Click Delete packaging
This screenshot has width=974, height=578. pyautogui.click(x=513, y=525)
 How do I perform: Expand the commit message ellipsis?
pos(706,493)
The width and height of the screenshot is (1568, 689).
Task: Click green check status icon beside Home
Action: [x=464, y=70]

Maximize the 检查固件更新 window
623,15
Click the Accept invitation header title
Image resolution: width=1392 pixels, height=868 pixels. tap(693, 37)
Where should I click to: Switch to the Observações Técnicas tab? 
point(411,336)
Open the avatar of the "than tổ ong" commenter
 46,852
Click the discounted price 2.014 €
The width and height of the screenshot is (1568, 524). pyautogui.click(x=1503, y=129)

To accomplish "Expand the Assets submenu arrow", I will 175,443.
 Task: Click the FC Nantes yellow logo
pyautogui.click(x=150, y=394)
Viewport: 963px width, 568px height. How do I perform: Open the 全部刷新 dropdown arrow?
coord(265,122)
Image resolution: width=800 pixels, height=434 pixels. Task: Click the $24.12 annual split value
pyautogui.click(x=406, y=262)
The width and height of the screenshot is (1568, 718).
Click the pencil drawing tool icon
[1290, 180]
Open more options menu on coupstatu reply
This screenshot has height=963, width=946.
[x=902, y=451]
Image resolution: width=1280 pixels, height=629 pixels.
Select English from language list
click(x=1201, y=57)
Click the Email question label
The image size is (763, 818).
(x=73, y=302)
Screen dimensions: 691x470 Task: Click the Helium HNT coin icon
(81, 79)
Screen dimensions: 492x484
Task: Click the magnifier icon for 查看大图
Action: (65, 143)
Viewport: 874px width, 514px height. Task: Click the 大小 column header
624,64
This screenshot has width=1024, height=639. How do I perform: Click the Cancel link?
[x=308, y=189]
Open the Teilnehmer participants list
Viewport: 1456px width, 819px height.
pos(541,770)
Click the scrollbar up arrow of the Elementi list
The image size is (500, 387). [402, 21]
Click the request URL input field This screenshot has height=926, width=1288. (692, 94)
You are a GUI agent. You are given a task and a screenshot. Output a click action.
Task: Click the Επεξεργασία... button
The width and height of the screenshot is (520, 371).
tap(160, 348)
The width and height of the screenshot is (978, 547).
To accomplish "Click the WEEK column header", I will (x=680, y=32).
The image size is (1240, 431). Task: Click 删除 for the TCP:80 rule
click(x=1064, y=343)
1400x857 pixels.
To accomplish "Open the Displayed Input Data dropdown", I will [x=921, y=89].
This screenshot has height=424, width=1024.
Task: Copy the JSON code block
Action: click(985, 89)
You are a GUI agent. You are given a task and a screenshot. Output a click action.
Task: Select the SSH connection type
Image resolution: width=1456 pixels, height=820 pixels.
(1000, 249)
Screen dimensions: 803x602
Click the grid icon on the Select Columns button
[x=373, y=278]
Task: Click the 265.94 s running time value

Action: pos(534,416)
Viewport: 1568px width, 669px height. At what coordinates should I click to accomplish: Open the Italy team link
○ ○ ○ ○ ○ ○ ○
EXERCISE DESCRIPTION> Extract all of the data above without altering anything.

TASK SOLUTION>
Click Delete packaging
This screenshot has width=974, height=578. pyautogui.click(x=513, y=525)
 How do I perform: Expand the commit message ellipsis?
pos(706,493)
The width and height of the screenshot is (1568, 689).
Task: Click green check status icon beside Home
Action: [x=464, y=70]

Maximize the 检查固件更新 window
623,15
Click the Accept invitation header title
Image resolution: width=1392 pixels, height=868 pixels. tap(693, 37)
Where should I click to: Switch to the Observações Técnicas tab? 
point(411,336)
Open the avatar of the "than tổ ong" commenter
 46,852
Click the discounted price 2.014 €
The width and height of the screenshot is (1568, 524). pyautogui.click(x=1503, y=129)

To accomplish "Expand the Assets submenu arrow", I will 175,443.
 Task: Click the FC Nantes yellow logo
pyautogui.click(x=150, y=394)
Viewport: 963px width, 568px height. How do I perform: Open the 全部刷新 dropdown arrow?
coord(265,122)
Image resolution: width=800 pixels, height=434 pixels. Task: Click the $24.12 annual split value
pyautogui.click(x=406, y=262)
The width and height of the screenshot is (1568, 718).
Click the pencil drawing tool icon
[1290, 180]
Open more options menu on coupstatu reply
This screenshot has height=963, width=946.
[x=902, y=451]
Image resolution: width=1280 pixels, height=629 pixels.
Select English from language list
click(x=1201, y=57)
Click the Email question label
The image size is (763, 818).
(x=73, y=302)
Screen dimensions: 691x470 Task: Click the Helium HNT coin icon
(81, 79)
Screen dimensions: 492x484
Task: Click the magnifier icon for 查看大图
Action: (65, 143)
Viewport: 874px width, 514px height. Task: Click the 大小 column header
624,64
This screenshot has width=1024, height=639. How do I perform: Click the Cancel link?
[x=308, y=189]
Open the Teilnehmer participants list
Viewport: 1456px width, 819px height.
pos(541,770)
Click the scrollbar up arrow of the Elementi list
The image size is (500, 387). [402, 21]
Click the request URL input field This screenshot has height=926, width=1288. (692, 94)
You are a GUI agent. You are given a task and a screenshot. Output a click action.
Task: Click the Επεξεργασία... button
The width and height of the screenshot is (520, 371).
tap(160, 348)
The width and height of the screenshot is (978, 547).
To accomplish "Click the WEEK column header", I will (x=680, y=32).
The image size is (1240, 431). Task: Click 删除 for the TCP:80 rule
click(x=1064, y=343)
1400x857 pixels.
To accomplish "Open the Displayed Input Data dropdown", I will [x=921, y=89].
This screenshot has height=424, width=1024.
Task: Copy the JSON code block
Action: click(985, 89)
You are a GUI agent. You are given a task and a screenshot. Output a click action.
Task: Select the SSH connection type
Image resolution: width=1456 pixels, height=820 pixels.
(1000, 249)
Screen dimensions: 803x602
Click the grid icon on the Select Columns button
[x=373, y=278]
Task: Click the 265.94 s running time value

Action: pos(534,416)
Viewport: 1568px width, 669px height. At what coordinates should I click to accomplish: Open the Italy team link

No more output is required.